The WTC attacks affected the health of the New York City Fire Department (FDNY) resulting in more post-9/11 retirements than expected, a new study published in the American Journal of Industrial Medicine reveals.
Led by David J. Prezant, MD, Chief Medical Officer, FDNY, researchers assessed a total of 7,763 retired firefighters between September 11, 1994, and September 10, 2008, comparing the total number of retirements and the number and proportion of accidental disability retirements 7 years before and 7 years after the WTC attack.
Results found that in the 7 years before 9/11, there were 3,261 retirements, 48% (1,571) of which were disability retirements. In the 7 years after 9/11, there were 4,502 retirements, 66% (2,970) were disability retirements, of which 47% (1,402) were associated with WTC-related injuries or illnesses. After 9/11, the increase in disability retirements was, for the most part, due to respiratory-related illnesses and resulted in approximately 10% of the workforce having to retire.

### Listed records
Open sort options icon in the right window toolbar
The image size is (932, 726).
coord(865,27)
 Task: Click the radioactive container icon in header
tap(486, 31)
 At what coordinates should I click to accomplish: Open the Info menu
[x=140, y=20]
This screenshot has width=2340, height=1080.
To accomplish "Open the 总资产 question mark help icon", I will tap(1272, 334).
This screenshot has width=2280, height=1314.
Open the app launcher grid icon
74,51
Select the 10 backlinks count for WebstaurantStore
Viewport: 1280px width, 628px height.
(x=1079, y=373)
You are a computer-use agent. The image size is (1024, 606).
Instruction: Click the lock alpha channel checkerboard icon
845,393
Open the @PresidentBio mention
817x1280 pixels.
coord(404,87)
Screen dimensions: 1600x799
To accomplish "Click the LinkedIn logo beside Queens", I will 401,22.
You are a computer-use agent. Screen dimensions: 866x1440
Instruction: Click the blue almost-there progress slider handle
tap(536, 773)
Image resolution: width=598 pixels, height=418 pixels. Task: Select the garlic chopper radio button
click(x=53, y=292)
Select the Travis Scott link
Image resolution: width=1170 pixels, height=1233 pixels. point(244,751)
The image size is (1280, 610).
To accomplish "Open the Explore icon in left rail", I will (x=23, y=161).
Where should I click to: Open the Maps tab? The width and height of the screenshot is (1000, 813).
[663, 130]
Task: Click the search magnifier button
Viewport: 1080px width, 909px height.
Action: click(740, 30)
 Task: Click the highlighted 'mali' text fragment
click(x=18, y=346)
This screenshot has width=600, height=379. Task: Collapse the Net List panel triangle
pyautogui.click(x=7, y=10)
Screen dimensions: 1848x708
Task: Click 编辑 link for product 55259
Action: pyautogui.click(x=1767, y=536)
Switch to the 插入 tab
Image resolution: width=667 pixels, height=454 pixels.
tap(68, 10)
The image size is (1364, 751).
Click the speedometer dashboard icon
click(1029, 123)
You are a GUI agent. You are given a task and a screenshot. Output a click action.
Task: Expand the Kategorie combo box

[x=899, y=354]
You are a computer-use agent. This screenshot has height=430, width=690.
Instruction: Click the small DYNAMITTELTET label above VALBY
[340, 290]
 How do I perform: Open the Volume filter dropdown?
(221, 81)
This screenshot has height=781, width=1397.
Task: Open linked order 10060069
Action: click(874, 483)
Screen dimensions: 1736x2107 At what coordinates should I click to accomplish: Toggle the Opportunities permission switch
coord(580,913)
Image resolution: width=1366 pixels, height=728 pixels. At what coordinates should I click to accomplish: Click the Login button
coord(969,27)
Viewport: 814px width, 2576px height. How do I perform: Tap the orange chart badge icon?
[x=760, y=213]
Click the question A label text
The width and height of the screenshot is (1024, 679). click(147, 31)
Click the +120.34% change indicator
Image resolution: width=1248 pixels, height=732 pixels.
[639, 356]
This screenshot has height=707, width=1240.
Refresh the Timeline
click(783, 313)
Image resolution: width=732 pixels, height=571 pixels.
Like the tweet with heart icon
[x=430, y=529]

### Directions
1 – In the passage on FDNY retirements after 9/11, how many retirements took place in the 7 years before the attack?
2 – Extend the passage on FDNY retirements after 9/11 from its last sentence.

### Results of the exercise
1 – 3,261

2 –
Pension benefits associated with WTC-related disability retirements have produced an increased financial burden of over $826 million on the FDNY pension system.
"It is clear that the WTC attack has had an enormous impact on the health of the FDNY workforce and, as a consequence, its pension system," Prezant concludes. "Human suffering cannot be measured in dollars alone but does serve as a reminder that recovery efforts, when rescue is no longer possible, should be carried out with special attention to the preservation of health for the responders."